「地名」によって、地価にはかなりの差が生じる
これまでの連載で述べてきたように、城南エリアは収益率の高い投資用マンションを建てるのに非常に適しています。
その中でも特にお勧めしたいのは、「甲州街道より南」「環八通りより東」「目黒通りより北」「山手通りより西」となる下記図表で示した区域です。
[図表1]
その理由は、この区域がとりわけ、
①家賃および賃貸需要が安定して高いため、確実な収益と低い空室率が見込める
②家賃が高い他地域に比べ、地価が安い
③比較的高い家賃を払える賃借人が多く、トラブルなどが少ない
からです。
②に関して、この区域の地価が比較的安い理由としては、「地名のネームバリューが、他のエリアと比べてあまり高くない」ことをあげることもできます。同じ城南エリア内にあり、生活環境がほとんど変わらない隣接する地域であっても、実は「地名」によって、地価にはかなりの差が生じています。
「徒歩10分」の物件にするだけで地価は大きく変わる
筆者のオフィスを例にあげてみましょう。私たちは目黒区「大橋」という住所に、自社のビルを構えています。
10mほど先の山手通りを越えると、同じ目黒区でも「青葉台」(いわゆる代官山)という地名になります。地価を比べてみると、大橋が坪あたり約250万~300万円であるのに対し、青葉台は坪あたり約400万~500万円を超える場合もあります。
大橋に比べて、青葉台の方が格段に地価が高いのです。
しかしながら、賃貸をお探しのお客様が、インターネットなどで「東急田園都市線池尻大橋駅から徒歩10分以内」「京王井の頭線神泉駅から徒歩10分以内」といった条件で検索すると、「大橋」にある物件も「青葉台」にある物件も一緒に検索されて出てくるはずです。
要するに、「大橋」も「青葉台」も、最寄駅からの距離はほとんど変わらないのです。しかも、同じ条件のワンルームの賃貸物件の家賃が「大橋」で10万円、「青葉台」で16万円になるわけではありません。「大橋」であろうと「青葉台」であろうと、10万円であることが多いのです。

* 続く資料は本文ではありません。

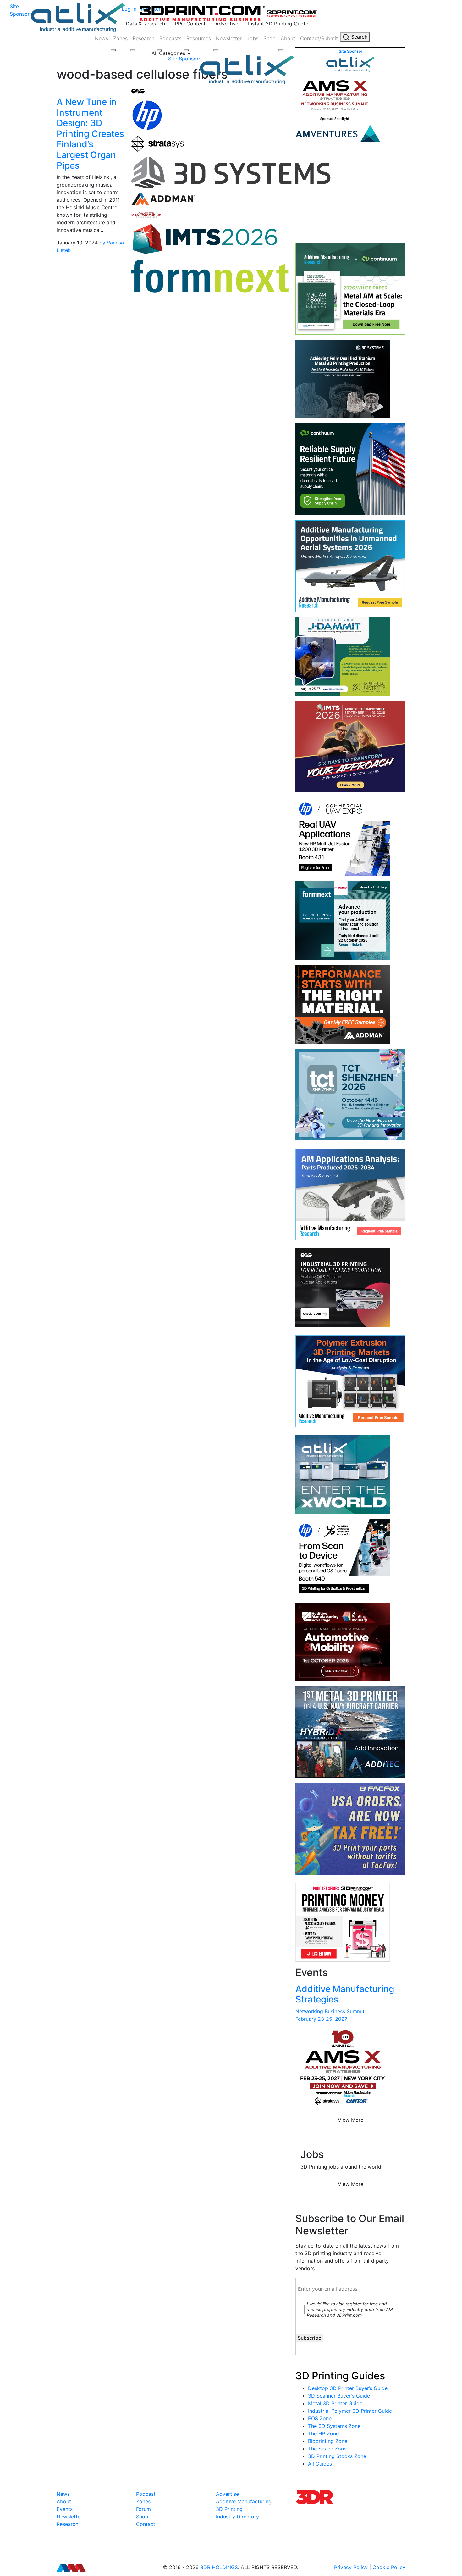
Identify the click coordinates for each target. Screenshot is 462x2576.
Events (65, 2509)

すなわち、「大橋」に新築一棟賃貸型投資マンションを建てれば、「青葉台」に建てた場合に比べ、土地の取得コストは低く抑えられるにもかかわらず、同額の家賃収入が得られるため、より利回りの高い物件を取得することになります。
同様に、もし自由が丘周辺にこだわって、物件を見つけるのであれば、隣接する緑が丘がお勧めです。
自由が丘駅と緑が丘駅、自由が丘駅と奥沢駅の中間あたり、それぞれの駅に徒歩10分ほどで行ける場所まで行けば、自由が丘駅徒歩7分圏内に比べて、地価は半分ほどになる物件もあるからです。インターネットの賃貸情報サイトの条件検索を見ると、「駅から徒歩5分以内」の次は「駅から徒歩10分以内」となっているケースがほとんどです。
このように、賃貸マーケットにおいて「駅から徒歩7分」と「駅から徒歩10分」の違いは、そう大きくはないのです。
したがって、期待できる家賃収入の額は、自由が丘も緑が丘もほとんど変わらないはずです。そうであるならば、より安く購入できる緑が丘の物件を選ぶ方が合理的といえるでしょう。